Job
Please collect every line in the rows below that contains the word "icon".

— Begin Task material —

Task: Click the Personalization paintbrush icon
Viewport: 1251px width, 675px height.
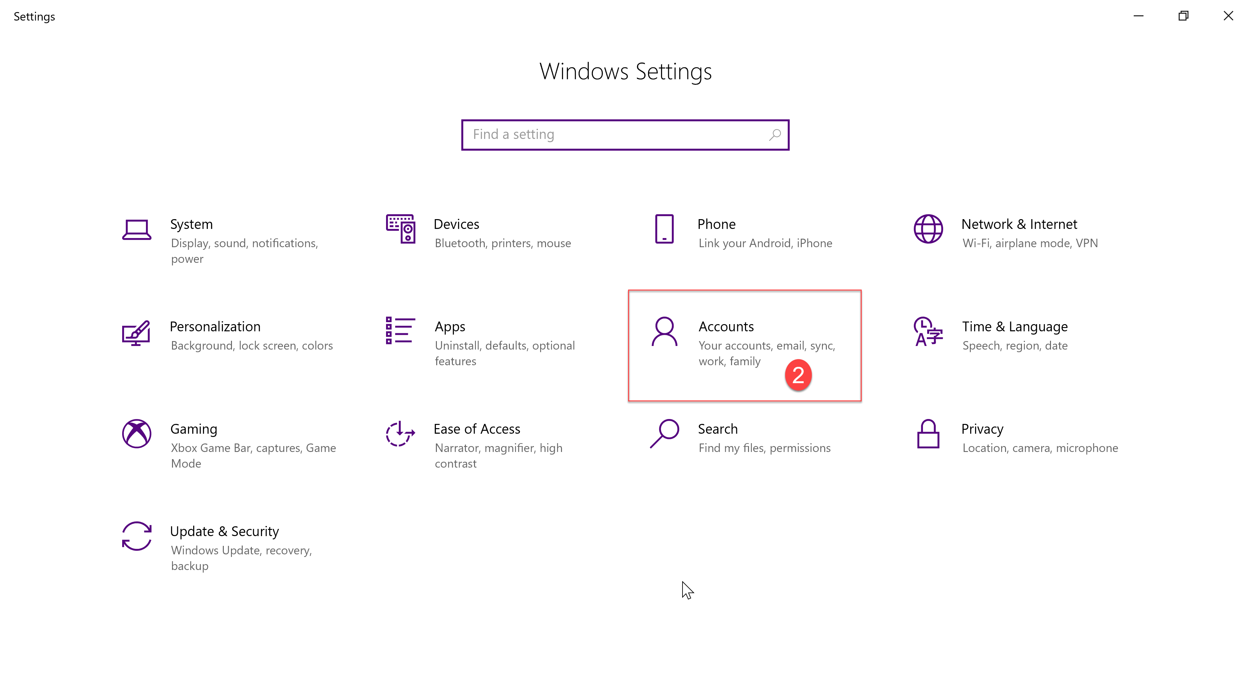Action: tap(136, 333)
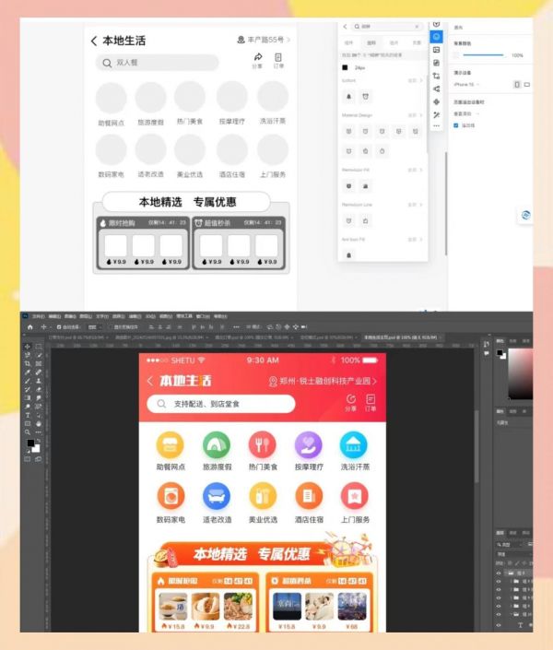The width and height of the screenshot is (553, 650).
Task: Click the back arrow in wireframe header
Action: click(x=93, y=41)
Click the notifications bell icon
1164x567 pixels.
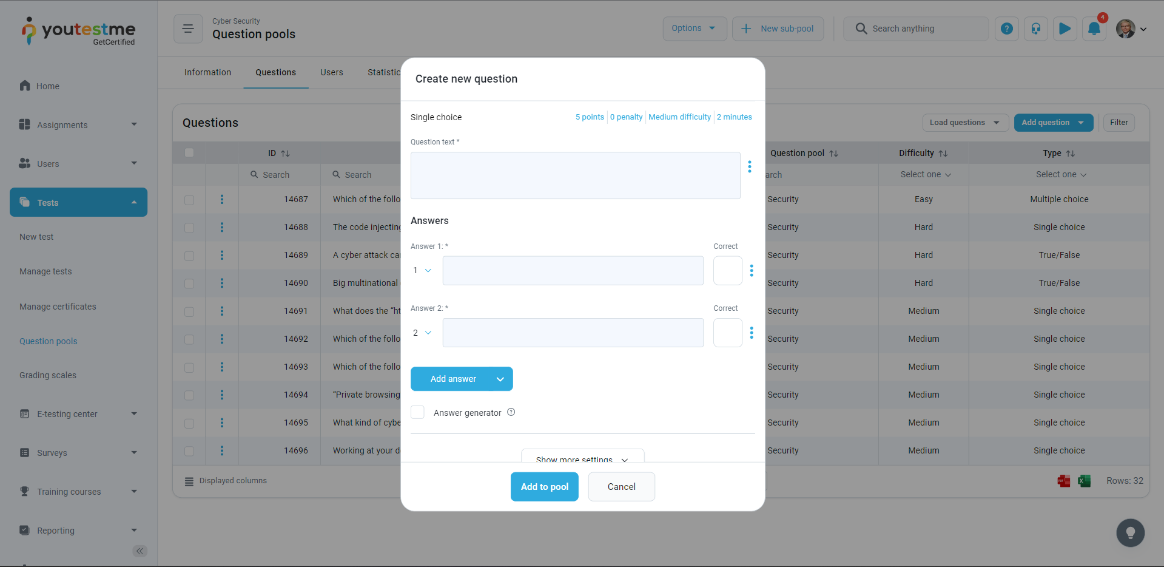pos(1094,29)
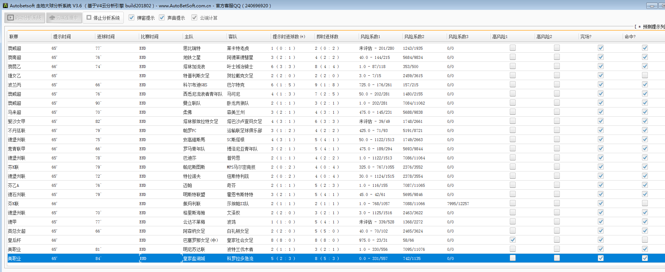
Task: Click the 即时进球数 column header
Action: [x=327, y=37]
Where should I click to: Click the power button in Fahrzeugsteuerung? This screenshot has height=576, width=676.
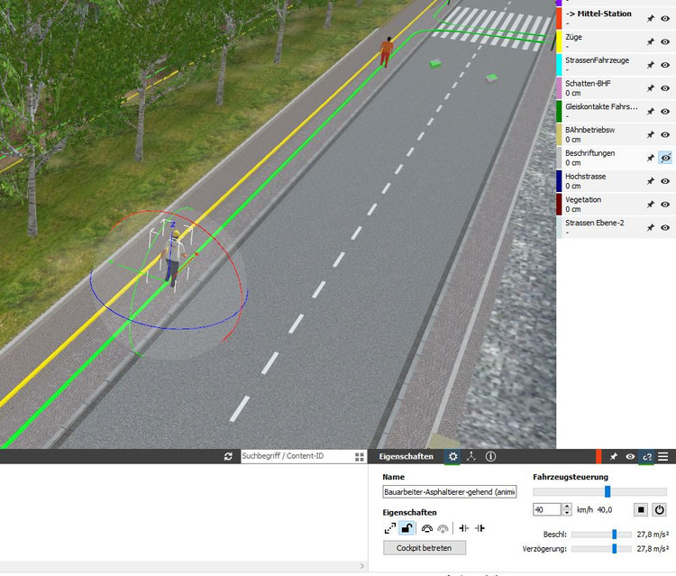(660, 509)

— End Task material —

Exercise solution
Task: Click the Personalization paintbrush icon
Click the notifications bell icon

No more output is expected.